Updated on 2023-10-25 GMT+08:00

percentlie_approx

This function is used to return the approximate percentile, which is applicable to a large amount of data. It sorts a specified column in ascending order, and then obtains the value closest to the pth percentile.

Syntax

percentile_approx (colname,DOUBLE p)

Parameters

Table 1 Parameters

Parameter

Mandatory

Type

Description

colname

Yes

STRING

Name of the column to be sorted

The elements in a column are of the DOUBLE type. If an element in a column is not of the DOUBLE type, the system will implicitly convert it to the DOUBLE type for calculation.

p

Yes

DOUBLE

The value can be a float, integer, or string.

The value ranges from 0 to 1. The value is a float.

Return Values

The return value is of the DOUBLE or ARRAY type.
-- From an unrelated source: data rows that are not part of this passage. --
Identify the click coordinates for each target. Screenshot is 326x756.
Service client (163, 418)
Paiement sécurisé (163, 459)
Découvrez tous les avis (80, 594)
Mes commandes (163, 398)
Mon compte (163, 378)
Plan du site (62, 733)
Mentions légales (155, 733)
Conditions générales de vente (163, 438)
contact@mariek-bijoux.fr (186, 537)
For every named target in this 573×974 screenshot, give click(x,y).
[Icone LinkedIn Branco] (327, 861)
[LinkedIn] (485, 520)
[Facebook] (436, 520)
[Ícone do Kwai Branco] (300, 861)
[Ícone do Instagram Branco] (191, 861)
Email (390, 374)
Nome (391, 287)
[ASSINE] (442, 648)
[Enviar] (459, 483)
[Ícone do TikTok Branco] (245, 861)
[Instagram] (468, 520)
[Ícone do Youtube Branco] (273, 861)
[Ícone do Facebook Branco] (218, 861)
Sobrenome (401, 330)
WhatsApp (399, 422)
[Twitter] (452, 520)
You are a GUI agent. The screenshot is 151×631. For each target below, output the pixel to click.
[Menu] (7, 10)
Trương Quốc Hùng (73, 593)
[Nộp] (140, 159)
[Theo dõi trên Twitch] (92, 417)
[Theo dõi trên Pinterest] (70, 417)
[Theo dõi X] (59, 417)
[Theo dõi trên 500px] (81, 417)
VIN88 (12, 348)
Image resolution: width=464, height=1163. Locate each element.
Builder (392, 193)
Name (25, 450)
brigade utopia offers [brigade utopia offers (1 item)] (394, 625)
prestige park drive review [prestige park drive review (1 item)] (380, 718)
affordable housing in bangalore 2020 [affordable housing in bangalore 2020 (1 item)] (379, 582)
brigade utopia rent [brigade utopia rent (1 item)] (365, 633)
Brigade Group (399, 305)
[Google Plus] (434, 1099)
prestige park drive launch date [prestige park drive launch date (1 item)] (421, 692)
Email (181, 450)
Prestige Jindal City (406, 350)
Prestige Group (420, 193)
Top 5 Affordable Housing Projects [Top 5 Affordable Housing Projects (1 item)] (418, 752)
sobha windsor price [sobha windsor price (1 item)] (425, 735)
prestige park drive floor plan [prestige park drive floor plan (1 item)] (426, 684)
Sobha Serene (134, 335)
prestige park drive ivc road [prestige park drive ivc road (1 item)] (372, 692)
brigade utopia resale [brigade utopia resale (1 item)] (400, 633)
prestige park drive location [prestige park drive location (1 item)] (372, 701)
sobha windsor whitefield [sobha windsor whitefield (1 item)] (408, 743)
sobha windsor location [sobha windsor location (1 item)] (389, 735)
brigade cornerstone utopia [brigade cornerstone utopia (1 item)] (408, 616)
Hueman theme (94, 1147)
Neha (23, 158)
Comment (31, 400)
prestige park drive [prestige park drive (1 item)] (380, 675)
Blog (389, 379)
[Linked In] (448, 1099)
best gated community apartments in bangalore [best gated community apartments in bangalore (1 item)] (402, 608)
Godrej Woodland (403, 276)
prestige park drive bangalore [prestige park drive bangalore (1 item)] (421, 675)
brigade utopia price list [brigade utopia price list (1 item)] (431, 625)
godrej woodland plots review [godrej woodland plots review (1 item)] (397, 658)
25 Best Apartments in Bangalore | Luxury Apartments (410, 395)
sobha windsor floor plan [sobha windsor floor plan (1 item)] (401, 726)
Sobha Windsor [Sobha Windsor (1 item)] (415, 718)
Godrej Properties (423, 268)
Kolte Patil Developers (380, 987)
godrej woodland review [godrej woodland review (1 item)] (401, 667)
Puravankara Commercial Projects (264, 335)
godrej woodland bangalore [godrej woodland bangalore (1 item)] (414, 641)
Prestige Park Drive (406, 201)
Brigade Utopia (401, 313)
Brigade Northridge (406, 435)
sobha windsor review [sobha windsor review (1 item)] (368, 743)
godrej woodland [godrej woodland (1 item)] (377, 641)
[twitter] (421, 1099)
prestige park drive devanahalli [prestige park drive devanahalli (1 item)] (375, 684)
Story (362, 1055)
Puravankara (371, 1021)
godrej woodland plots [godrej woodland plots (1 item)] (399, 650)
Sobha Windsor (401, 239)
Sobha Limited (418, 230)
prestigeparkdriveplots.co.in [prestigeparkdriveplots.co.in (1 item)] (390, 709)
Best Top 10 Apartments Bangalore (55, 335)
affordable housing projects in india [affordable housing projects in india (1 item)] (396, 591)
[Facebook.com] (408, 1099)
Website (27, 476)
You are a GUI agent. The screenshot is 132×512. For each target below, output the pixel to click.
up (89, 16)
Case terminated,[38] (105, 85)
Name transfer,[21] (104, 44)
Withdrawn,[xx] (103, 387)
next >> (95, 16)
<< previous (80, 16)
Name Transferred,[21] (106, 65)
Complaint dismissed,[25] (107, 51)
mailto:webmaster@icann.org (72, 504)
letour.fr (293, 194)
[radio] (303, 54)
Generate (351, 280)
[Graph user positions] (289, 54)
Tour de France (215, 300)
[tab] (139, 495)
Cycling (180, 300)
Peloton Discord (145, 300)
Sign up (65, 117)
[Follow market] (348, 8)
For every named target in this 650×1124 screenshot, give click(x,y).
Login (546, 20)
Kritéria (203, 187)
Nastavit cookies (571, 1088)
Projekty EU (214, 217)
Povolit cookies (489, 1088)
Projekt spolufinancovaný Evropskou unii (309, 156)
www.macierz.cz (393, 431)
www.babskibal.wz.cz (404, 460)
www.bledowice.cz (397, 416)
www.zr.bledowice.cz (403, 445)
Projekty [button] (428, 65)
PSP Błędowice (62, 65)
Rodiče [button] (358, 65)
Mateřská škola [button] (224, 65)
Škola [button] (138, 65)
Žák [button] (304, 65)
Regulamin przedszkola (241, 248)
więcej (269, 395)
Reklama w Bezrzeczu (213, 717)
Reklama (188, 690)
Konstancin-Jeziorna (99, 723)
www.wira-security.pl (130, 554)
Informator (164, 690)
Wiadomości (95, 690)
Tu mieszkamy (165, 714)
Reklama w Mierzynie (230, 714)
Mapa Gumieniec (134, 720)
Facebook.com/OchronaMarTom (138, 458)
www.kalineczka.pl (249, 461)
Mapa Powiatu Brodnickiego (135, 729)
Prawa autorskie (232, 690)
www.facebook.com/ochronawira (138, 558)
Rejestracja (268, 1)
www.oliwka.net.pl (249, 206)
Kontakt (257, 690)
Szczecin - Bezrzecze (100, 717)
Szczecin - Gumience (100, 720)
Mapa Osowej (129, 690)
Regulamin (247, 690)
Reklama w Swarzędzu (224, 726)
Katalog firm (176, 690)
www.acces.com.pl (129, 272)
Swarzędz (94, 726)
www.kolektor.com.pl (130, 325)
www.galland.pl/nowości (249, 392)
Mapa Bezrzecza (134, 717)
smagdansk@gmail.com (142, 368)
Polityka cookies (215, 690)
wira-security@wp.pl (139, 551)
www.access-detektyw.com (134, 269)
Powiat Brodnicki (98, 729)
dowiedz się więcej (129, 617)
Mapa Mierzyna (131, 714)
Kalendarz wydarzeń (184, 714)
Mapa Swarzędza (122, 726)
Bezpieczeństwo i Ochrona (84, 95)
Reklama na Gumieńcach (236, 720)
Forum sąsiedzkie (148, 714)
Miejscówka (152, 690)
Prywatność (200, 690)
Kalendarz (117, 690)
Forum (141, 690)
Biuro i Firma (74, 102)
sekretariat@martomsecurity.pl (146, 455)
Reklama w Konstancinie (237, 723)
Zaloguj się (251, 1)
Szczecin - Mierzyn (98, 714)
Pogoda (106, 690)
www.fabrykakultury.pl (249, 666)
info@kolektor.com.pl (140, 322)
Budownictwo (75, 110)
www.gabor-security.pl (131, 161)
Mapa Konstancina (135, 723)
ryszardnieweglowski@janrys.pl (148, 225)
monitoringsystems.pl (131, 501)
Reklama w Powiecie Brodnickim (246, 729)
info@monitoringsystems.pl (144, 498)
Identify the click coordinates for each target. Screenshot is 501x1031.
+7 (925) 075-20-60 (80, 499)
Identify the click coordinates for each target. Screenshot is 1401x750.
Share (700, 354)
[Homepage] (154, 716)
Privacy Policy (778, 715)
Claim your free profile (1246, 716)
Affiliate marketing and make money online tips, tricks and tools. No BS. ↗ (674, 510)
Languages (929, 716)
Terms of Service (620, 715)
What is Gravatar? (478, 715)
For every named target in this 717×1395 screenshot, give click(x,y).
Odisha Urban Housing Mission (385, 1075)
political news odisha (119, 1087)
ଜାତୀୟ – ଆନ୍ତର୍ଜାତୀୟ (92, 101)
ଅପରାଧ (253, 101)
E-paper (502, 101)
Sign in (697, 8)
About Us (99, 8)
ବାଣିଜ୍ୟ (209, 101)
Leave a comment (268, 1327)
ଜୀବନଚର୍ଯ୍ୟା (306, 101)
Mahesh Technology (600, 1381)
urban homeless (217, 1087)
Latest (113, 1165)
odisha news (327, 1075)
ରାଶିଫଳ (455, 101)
  • If the column name does not exist, an error is reported.
  • If the value of p is NULL or outside the range of [0,1], an error is reported.

Example Code

Assume that the elements in the int_test column are 1, 2, 3, and 4 and they are of the INT type.

The value 3 is returned.

select percentile_approx(int_test,0.7) FROM int_test;

The value 3 is returned.

select percentile_approx(int_test,0.75) FROM int_test;

The value 2 is returned.

select percentile_approx(int_test,0.5) FROM int_test;

The value [1,2,2,3,4] is returned.

select percentile_approx (int_test,ARRAY(0.1,0.3,0.5,0.6,0.9)) FROM int_test;